In what it called an “extended press release,” the international human rights group said on Thursday that “Ukrainian forces have put civilians in harm’s way by establishing bases and operating weapons systems in populated residential areas, including in schools and hospitals.”
News of the statement ignited an internal debate in Amnesty International and was met with widespread and almost universal condemnation in Ukraine, which has been defending itself against a Russian army that has vastly more firepower and has decimated urban areas and tortured and killed thousands of civilians.
The news release said that the organization’s findings in no way justified the Russian forces’ tactics, and that Amnesty International had previously documented Russian war crimes, but that was not enough to placate the group’s critics, including its Ukraine director, Oksana Pokalchuk.
“If you don’t live in a country that’s been invaded by occupiers who are tearing it apart, you probably don’t understand what it is like to condemn the defending army,” she wrote in a Facebook post announcing her resignation after seven years with the organization. “And there are no words in any language that are able to explain it to someone who has not felt this pain.”
She also worried that the statement, which was prepared in the group’s main office, not by its Ukrainian arm, would be used and abused by the Kremlin. “Without wanting it, the organization created material that sounded like support for Russian narratives,” Ms.

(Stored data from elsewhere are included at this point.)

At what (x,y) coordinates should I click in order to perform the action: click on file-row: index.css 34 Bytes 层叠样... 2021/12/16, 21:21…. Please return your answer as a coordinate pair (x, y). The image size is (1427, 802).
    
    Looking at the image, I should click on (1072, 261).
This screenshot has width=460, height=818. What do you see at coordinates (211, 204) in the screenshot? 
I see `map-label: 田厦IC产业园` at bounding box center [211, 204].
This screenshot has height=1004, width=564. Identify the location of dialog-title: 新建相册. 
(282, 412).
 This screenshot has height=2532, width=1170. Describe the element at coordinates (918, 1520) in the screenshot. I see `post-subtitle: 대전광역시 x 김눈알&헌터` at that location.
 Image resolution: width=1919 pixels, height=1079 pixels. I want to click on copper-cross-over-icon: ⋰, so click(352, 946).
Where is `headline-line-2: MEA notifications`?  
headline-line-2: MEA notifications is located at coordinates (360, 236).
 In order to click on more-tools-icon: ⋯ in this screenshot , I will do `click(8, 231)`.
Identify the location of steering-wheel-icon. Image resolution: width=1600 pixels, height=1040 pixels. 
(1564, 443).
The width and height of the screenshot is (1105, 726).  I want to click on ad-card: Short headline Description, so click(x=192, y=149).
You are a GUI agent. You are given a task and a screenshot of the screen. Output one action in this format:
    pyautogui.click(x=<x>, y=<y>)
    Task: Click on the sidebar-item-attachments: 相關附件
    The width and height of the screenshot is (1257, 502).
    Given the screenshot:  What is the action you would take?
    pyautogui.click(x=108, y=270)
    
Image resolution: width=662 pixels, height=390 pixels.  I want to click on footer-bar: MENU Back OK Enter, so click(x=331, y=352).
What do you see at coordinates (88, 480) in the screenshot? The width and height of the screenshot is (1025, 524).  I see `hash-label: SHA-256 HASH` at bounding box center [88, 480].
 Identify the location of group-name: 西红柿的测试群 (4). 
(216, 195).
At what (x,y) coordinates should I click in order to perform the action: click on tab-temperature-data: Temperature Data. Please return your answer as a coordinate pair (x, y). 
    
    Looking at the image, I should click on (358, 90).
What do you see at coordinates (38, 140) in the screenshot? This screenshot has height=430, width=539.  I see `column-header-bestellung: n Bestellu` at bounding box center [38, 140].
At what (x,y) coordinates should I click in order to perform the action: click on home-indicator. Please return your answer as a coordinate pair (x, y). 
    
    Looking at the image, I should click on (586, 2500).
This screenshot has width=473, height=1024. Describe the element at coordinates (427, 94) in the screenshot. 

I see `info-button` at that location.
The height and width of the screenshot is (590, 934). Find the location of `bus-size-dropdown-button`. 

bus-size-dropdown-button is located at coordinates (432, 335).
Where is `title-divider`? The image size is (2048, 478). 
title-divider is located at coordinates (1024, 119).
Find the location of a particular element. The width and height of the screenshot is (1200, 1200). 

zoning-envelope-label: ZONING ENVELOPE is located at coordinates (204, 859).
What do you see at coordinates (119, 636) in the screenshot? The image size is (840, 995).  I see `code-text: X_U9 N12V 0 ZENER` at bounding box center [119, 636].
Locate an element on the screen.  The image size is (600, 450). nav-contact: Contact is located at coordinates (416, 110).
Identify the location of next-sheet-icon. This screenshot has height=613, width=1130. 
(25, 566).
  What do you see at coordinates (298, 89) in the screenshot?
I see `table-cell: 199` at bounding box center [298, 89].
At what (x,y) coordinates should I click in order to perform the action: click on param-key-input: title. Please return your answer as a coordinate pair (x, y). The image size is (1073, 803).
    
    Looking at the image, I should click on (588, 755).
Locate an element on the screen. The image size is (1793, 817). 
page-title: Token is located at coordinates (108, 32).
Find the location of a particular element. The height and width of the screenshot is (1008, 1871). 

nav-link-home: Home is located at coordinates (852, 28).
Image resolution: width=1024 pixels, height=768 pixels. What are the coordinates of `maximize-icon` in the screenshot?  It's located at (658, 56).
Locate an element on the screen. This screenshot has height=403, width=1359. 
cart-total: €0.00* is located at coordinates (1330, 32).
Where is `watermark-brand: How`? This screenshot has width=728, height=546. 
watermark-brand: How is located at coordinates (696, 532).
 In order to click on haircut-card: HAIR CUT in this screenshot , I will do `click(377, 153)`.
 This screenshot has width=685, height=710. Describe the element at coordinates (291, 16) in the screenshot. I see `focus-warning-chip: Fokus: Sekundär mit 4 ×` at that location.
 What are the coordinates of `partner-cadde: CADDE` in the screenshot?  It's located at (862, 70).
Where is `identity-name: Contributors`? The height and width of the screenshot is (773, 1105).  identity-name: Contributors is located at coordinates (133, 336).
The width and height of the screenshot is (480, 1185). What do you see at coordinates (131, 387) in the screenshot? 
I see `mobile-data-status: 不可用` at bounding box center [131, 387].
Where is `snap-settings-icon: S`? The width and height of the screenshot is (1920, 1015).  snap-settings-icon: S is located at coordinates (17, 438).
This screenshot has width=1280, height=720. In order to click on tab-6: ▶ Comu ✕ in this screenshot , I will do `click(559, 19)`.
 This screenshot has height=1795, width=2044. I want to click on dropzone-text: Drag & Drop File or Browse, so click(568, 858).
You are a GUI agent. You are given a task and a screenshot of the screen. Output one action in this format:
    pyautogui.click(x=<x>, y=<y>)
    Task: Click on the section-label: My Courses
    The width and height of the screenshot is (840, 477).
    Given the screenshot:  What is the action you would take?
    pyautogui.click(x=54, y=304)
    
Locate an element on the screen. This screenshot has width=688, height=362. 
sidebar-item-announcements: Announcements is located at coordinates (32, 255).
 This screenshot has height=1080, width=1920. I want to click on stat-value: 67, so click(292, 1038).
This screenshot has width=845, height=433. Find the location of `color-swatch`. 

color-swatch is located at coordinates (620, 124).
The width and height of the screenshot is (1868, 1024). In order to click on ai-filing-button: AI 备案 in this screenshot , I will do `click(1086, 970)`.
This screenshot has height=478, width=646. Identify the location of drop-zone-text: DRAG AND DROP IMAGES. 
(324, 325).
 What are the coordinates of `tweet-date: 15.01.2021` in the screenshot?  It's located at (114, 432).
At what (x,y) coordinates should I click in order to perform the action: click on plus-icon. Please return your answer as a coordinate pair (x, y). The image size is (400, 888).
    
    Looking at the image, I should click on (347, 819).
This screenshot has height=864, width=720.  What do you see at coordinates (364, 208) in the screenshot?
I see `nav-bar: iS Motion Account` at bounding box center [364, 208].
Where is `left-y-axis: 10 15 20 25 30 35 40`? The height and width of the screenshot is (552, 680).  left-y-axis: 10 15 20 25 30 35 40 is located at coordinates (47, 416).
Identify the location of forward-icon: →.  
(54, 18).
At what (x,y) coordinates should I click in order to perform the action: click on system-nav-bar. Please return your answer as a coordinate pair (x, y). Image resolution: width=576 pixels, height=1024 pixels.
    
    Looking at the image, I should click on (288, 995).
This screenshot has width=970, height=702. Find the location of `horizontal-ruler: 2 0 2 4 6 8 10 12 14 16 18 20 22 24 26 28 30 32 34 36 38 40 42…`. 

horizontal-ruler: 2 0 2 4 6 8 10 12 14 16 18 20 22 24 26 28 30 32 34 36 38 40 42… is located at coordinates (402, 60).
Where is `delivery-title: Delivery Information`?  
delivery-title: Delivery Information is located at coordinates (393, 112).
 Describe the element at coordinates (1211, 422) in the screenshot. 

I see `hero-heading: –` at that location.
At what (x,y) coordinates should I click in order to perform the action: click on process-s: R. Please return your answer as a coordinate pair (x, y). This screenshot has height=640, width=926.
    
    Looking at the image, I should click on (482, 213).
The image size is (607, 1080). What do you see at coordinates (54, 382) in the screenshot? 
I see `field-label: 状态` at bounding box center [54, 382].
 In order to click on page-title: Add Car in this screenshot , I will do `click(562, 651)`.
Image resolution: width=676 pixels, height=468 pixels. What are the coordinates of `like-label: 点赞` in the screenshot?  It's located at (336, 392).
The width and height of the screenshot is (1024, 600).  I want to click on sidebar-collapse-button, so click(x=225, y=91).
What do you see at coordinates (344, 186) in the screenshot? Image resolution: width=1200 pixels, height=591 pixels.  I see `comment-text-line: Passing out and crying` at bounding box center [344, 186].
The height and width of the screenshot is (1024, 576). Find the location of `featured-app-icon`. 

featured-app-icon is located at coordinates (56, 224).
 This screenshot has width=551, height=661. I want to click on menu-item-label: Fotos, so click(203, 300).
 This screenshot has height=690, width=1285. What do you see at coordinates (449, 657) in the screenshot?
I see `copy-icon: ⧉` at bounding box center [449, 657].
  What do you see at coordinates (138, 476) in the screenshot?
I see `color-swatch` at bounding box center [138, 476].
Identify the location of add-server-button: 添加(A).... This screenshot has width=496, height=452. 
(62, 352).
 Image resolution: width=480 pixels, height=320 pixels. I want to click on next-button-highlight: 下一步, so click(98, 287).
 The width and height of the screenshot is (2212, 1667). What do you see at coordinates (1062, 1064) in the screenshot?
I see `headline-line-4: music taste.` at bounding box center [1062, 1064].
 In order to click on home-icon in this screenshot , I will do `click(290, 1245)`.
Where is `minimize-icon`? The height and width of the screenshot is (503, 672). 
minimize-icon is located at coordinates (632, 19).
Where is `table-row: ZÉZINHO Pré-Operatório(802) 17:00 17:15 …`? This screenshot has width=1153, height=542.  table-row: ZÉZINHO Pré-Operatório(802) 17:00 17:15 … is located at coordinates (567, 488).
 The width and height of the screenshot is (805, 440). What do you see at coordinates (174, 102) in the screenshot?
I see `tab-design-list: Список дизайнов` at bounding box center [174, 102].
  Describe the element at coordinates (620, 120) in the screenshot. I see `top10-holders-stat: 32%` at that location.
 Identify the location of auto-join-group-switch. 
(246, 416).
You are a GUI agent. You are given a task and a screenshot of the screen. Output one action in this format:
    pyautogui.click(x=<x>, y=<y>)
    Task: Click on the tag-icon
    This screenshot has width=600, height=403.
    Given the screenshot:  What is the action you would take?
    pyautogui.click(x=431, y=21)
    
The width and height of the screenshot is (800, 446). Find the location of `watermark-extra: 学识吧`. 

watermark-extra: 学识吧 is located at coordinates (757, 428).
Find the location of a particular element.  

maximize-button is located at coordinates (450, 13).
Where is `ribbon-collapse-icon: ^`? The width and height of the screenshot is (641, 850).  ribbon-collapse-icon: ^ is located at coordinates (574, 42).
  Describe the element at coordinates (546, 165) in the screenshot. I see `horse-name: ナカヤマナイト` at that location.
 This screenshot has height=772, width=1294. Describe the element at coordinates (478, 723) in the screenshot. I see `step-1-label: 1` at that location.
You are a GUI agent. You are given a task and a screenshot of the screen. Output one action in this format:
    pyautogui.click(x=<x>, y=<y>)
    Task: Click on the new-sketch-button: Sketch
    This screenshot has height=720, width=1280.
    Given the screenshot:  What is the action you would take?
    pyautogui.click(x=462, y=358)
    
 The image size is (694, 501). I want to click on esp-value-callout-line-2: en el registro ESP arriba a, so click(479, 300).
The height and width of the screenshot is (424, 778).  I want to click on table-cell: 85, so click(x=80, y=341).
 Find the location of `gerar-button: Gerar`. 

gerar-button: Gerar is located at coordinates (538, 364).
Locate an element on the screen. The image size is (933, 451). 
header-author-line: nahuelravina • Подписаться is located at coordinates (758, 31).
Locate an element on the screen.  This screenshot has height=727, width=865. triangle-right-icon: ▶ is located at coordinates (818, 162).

Pokalchuk said. “Seeking to protect civilians, this research instead became a tool of Russian propaganda.”
The statement has underscored the problems raised by Ukrainian forces fighting in urban settings, one of the most destructive forms of warfare. In the five months since Russia invaded Ukraine, the country’s cities have become the focal point for both offensive and defensive operations.
Experts in the rules of war said there were no proscriptions against using schools, hospitals, museums and other public places as military command posts or bases, so long as they were not being used for their peacetime purposes.
The outcry has not altered Amnesty International’s position.
“While we fully stand by our findings, we regret the pain caused,” Alexander Artemyev, a spokesman, said in an email on Sunday. “Amnesty International’s priority in this and in any conflict is ensuring that civilians are protected. Indeed, this was our sole objective when releasing this latest piece of research.”